DATA FOR ANALYSIS section start

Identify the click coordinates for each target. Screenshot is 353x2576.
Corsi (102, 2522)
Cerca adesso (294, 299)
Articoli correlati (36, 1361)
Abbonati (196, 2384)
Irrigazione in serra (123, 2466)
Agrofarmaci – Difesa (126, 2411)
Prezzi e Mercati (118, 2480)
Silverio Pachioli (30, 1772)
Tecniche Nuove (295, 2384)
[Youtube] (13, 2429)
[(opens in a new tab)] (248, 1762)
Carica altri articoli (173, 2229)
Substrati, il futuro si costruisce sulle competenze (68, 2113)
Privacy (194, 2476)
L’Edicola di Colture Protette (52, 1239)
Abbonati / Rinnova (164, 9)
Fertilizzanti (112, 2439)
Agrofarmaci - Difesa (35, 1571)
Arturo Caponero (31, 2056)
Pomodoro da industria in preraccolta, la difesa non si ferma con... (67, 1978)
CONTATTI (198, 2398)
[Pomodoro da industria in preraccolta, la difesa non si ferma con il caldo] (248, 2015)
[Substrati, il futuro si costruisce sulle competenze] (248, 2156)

DATA FOR ANALYSIS section end
DATA FOR ANALYSIS section start

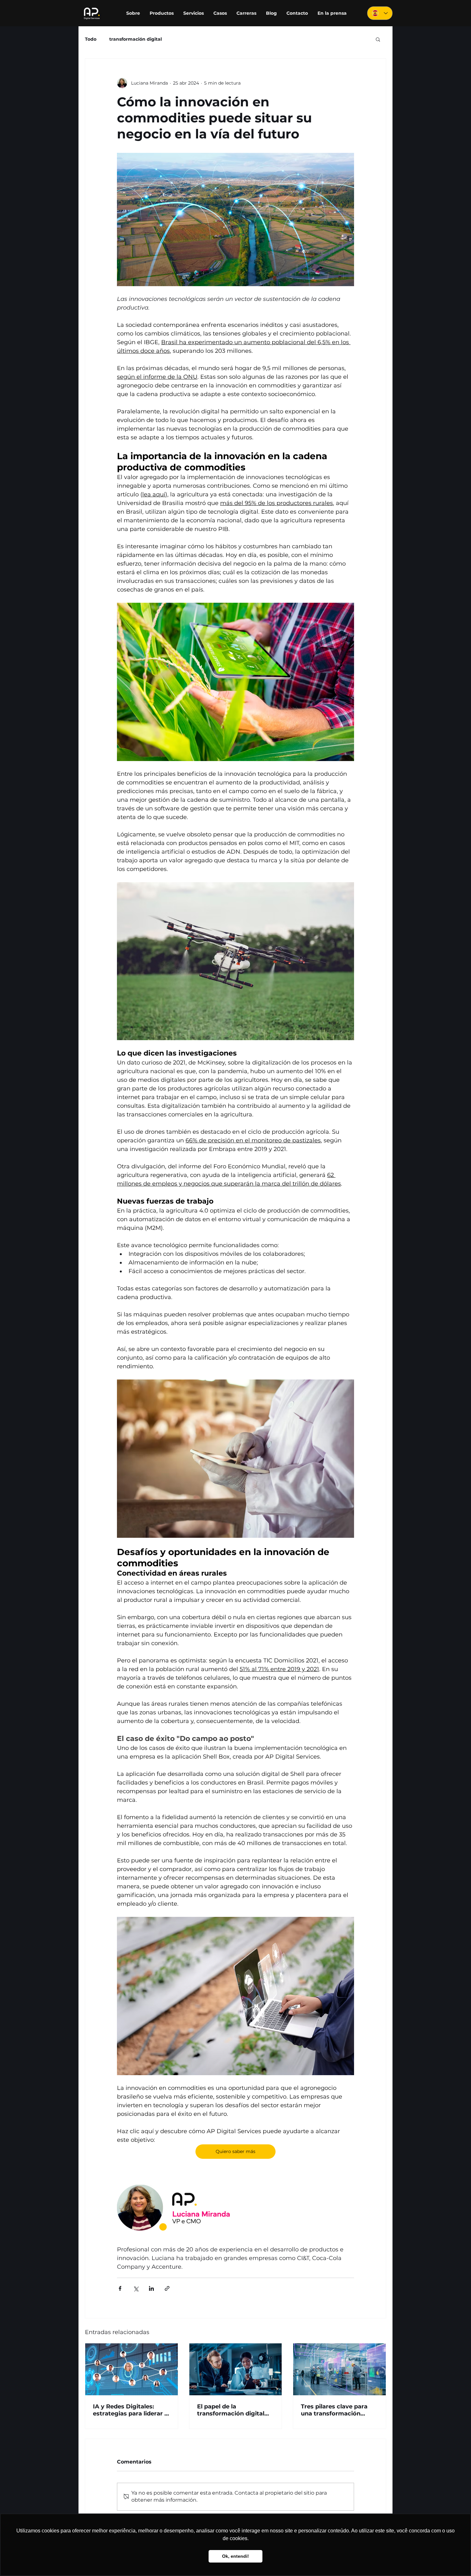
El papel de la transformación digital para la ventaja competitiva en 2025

DATA FOR ANALYSIS section end

### ASSIGNMENT:
Among the lines above, find the one with "Silverio Pachioli (30, 1772)" and the one with "[Substrati, il futuro". Quote both and everything between them, exactly.

### ANSWER BOX:
Silverio Pachioli (30, 1772)
Tecniche Nuove (295, 2384)
[Youtube] (13, 2429)
[(opens in a new tab)] (248, 1762)
Carica altri articoli (173, 2229)
Substrati, il futuro si costruisce sulle competenze (68, 2113)
Privacy (194, 2476)
L’Edicola di Colture Protette (52, 1239)
Abbonati / Rinnova (164, 9)
Fertilizzanti (112, 2439)
Agrofarmaci - Difesa (35, 1571)
Arturo Caponero (31, 2056)
Pomodoro da industria in preraccolta, la difesa non si ferma con... (67, 1978)
CONTATTI (198, 2398)
[Pomodoro da industria in preraccolta, la difesa non si ferma con il caldo] (248, 2015)
[Substrati, il futuro si costruisce sulle competenze] (248, 2156)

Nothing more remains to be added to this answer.